____ Extracted information
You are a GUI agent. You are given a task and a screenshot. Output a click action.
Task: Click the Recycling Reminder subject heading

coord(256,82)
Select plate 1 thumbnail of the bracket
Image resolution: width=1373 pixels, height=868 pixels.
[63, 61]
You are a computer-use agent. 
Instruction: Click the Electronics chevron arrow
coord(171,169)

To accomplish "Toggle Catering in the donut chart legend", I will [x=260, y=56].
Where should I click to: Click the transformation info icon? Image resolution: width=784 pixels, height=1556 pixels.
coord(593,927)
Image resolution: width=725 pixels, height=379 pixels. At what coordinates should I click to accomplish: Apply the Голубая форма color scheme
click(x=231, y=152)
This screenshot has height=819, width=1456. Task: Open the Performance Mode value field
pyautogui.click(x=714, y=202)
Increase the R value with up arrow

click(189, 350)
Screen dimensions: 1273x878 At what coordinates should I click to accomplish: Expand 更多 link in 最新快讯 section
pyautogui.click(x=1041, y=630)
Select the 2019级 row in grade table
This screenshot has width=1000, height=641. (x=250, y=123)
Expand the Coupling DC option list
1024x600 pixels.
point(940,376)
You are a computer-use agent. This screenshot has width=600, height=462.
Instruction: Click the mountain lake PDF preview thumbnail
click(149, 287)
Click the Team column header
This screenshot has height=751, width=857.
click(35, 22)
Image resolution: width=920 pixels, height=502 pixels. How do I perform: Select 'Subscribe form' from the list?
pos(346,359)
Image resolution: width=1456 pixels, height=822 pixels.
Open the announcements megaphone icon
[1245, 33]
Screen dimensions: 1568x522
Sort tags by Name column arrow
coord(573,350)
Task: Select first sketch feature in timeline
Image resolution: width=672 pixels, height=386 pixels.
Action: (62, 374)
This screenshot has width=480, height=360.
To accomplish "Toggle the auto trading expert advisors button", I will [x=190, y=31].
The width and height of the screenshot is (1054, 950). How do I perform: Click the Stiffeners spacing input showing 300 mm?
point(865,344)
________
◆ Task item ◆
Your task is to set down exactly the lines from the line containing "The width and" to the end of the data above, including both ends.

◆ Written response ◆
The width and height of the screenshot is (1054, 950). How do I perform: Click the Stiffeners spacing input showing 300 mm?
point(865,344)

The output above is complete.